The Mystery Of The Uninformed Purchase

Is it just me or was the sun shining just a little bit brighter this morning?

I was having a bit of a read of various sites the other day, places like the retro forum over at ntsc-uk and World Of Spectrum, and I was struck by some great feelings of nostalgia. It all took me back to my childhood and the days of getting and playing Spectrum games, when the process of both obtaining and playing them was far different to how it is now.

The last few years have been for me (and I’m sure many other games-players of my generation) fairly soulless and disappointing from a games point of view. Sure they’ve been fun, and I understand that they’re always going to be re-hashing some tired formula or another, but regardless of that there was still something missing. That umph factor, that thing which made sitting down to play a game an exciting prospect. Some of that of course is to be expected thanks to Mother Nature and her accursed aging process *shakes fist skyward*, but I couldn’t put my finger on what else made it different. Not until I started reading back-issues of magazines such as Sinclair User and Crash on the WOS Archives.

In the days when I had a ZX Spectrum as a boy there was very little in the way of information available. The majority of my knowledge of games would come from my friends, or occasionally an old magazine, but by and large I had no idea what to expect from a game. The Internet was a pipe dream, and the very idea of review archives, video reviews and months and months of leaked screenshots and backstory was unheard of. I think this added to the lure and appeal of games, the most you had to go on to make a decision in most cases was the back of the cassette inlay – unless you were feeling particularly flush and went for a boxed game costing a whopping £9.99. As a result I played some stinkers. The point though is that I had to discover they were stinkers, I didn’t check an online review score aggregator or check for legions of disappointed forum-dwellers. It was the mystery of it all which made the game.
It seems I’m not alone on this front, an increasingly popular way of preserving this mystery has started to emerge on the forums where the more serious games playing public hang out – a self-imposed media blackout. This basically involves purposely avoiding all contact with anything to do with the game before launch, all the photos, videos, press spiel and everything associated with it. It’s not easily done, especially if it’s a series or genre you’re a big fan of, but it does work. Remember that feeling you had the first time Manic Miner loaded, or Sabre Wulf? That feeling of not having a clue what’s in for you or what to expect? That’s a similar feeling to the one I got recently playing Call Of Duty 4 for the first time, and the same for Super Mario Galaxy. It’s not the same feeling, I think that would be expecting a bit too much, especially with new genres being all but impossible to come up with now, but it’s as close as you can get for those of us forever children at heart.

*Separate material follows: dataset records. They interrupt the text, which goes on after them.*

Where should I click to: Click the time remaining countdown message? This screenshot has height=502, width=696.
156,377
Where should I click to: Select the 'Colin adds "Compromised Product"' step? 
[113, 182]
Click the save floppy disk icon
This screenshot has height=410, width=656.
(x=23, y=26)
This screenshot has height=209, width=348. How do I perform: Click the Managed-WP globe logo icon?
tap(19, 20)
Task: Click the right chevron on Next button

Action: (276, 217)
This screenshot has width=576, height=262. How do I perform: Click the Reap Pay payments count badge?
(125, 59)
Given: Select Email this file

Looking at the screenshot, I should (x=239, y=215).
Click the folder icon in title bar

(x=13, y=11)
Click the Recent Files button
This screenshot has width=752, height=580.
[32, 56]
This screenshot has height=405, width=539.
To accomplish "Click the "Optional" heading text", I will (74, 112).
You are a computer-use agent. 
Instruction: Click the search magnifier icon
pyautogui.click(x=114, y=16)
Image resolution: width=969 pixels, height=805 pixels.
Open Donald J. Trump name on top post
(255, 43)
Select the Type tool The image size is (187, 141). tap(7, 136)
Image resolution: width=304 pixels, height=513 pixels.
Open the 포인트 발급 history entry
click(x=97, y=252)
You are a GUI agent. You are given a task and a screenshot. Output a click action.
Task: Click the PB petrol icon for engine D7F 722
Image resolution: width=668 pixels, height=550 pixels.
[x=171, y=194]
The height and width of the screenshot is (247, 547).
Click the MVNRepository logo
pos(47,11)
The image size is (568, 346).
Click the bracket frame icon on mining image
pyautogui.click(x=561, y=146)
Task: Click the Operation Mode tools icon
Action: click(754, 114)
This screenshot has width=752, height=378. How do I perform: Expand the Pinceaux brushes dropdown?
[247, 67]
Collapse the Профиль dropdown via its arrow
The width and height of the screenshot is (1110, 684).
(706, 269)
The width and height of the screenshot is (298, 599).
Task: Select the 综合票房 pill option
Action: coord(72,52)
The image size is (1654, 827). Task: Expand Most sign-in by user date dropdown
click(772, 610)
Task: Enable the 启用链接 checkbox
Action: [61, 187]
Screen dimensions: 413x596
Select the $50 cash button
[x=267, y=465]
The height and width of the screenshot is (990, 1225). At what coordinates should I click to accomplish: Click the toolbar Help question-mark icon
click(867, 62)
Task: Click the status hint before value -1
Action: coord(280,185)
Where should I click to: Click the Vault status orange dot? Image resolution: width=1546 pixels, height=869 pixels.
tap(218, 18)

Even just writing this now reminded me of being sat in front of the computer and TV, waiting for a game to load, inlay in hand and story and keys firmly implanted in my brain. It’s a wonderful feeling, and if any of you reading this remembers it for themselves, head over to the World Of Spectrum magazine archives I linked to above and bury yourself in a rose-tinted duvet of comfort and familiarity. A time when random adverts from software houses you never heard of painted pictures of fantastical worlds recreated on a machine you knew had no hope of doing them justice, but it didn’t matter.